Theme 3/

Tamsagbulag: Frontiers in Sedentism and Domestication

Summary/Findings

Tamsagbulag is located in the far eastern steppes and is the only site in Mongolia with evidence of settled communities (Zhao et al. 2021).  Here, along a high river terrace (TB, Fig. 1 – Aerial) people built homes to live for months or even years at a time. Tamsagbulag is located in the Amur Basin region, a territory associated with some of the earliest evidence for settled communities in East Asia and some of the earliest evidence for pottery use in the world.  Houses were rectangular and dug into the ground (TB, Fig. 2 – House).  Other dwellings were set-up on the surface (TB, Fig. 3 – Surface Dwelling) and used outdoor clay-lined hearths (TB, Fig. 4 – Hearth).  They were thought to have been entered through the roof and contained hearths, storage pits, and sometimes even human burials.  All that digging required the use of ground stone digging weights to break through the hard soils (TB, Fig. 5 – Digging Weight).  

TB_Fig1_Aerial
TB_Fig3_SurfaceDwelling
TB_Fig2_House
TB_Fig4_Hearth

Unlike most other sites in the Amur Basin, the preservation of bone is excellent and allows us to see what people were eating.  The results are fascinating: the vast majority of animal remains belong to aurochs or wild cattle (TB, Fig. 6 – Cattle Bones).  They even made clay sculptures of these animals (TB, Fig. 7 – Sculpture).  This point so striking that archaeologists who excavated the site in the 1940s and 1960s believed that this site belonged to agropastoralist people – or farmers who specialized in raising cattle.  However, our recent research shows that the site was occupied from about 8500-7200 years ago – more than 2000 years before domesticated cattle were introduced to East Asia! (Zhao et al. 2021) 

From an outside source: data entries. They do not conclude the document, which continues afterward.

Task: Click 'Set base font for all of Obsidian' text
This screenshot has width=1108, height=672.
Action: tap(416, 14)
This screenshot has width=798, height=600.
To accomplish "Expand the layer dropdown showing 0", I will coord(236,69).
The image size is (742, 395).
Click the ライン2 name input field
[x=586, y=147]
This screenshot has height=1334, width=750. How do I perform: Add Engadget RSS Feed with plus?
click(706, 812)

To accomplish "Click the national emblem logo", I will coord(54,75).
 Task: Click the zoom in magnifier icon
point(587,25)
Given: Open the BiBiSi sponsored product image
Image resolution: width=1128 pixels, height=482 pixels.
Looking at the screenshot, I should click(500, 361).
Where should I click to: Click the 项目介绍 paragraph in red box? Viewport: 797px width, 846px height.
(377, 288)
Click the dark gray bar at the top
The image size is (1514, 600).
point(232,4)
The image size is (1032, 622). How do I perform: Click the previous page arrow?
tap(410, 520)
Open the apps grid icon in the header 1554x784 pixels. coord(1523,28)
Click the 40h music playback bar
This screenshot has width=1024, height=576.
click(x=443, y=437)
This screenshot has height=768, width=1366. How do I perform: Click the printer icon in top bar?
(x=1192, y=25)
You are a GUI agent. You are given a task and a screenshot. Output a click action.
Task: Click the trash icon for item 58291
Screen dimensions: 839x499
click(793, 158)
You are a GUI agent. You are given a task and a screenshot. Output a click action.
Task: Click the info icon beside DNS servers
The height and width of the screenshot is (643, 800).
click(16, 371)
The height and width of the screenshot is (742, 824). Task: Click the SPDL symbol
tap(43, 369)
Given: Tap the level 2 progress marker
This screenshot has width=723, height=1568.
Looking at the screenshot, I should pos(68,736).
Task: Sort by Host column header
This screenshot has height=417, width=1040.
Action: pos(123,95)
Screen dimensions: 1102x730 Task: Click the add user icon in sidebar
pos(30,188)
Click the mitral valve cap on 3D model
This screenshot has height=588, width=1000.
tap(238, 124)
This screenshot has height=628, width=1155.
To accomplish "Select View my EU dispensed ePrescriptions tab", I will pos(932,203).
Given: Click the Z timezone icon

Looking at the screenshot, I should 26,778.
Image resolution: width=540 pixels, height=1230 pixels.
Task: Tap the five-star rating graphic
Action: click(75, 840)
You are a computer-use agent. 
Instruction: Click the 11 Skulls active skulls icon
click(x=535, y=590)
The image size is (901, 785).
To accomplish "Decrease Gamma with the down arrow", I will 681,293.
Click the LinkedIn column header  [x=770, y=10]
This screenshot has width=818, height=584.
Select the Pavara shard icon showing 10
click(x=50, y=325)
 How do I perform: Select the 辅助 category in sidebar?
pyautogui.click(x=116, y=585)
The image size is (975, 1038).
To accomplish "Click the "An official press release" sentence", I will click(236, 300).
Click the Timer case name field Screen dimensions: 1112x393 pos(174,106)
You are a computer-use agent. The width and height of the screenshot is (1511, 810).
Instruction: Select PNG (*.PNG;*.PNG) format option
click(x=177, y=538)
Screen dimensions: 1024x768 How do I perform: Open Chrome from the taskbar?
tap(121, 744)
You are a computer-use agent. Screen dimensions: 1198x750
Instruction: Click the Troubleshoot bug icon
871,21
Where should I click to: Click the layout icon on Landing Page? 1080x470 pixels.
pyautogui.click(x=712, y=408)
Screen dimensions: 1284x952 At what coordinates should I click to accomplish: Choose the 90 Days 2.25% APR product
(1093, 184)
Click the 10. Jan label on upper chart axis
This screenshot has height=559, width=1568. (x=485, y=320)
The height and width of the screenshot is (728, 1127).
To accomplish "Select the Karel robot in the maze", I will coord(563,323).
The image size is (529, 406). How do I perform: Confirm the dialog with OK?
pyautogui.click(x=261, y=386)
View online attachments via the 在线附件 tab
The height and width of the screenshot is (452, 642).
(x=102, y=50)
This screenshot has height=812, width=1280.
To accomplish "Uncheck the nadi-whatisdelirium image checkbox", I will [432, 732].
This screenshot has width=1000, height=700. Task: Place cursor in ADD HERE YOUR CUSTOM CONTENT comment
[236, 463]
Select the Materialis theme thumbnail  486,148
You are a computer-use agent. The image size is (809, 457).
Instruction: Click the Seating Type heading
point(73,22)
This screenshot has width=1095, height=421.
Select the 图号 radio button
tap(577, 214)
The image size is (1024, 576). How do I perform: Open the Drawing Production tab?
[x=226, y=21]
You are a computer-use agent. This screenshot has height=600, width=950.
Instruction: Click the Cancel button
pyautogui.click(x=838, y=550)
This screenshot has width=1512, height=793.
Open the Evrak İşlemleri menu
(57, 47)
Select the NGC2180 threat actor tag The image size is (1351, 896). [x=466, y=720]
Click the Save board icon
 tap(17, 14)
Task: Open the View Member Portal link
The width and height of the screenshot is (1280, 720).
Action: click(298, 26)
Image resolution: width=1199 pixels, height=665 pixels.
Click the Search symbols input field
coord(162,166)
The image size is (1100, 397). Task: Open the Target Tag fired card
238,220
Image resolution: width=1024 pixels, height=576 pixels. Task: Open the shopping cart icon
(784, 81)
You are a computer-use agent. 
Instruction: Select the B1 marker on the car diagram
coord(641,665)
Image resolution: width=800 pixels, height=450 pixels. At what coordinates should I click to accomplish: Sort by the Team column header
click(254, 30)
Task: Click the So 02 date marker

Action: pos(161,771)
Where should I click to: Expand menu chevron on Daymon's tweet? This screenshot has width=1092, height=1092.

Were local people able to live at this site year-round because they tamed wild cattle?  This is exactly what we hope to discover.  Even if cattle were not tamed and kept by local people, the fact that people were able to live in settled communities without any evidence for farming or for intensive use of storable foods like fish, nuts or seeds is remarkable.  How could people have survived the long, harsh winters?  Did they hunt and butcher large herds of cattle and then preserve the meat the way that Indigenous people did on the North American Plains?  There are several reasons why this does not fit, but we still have lots of work to do.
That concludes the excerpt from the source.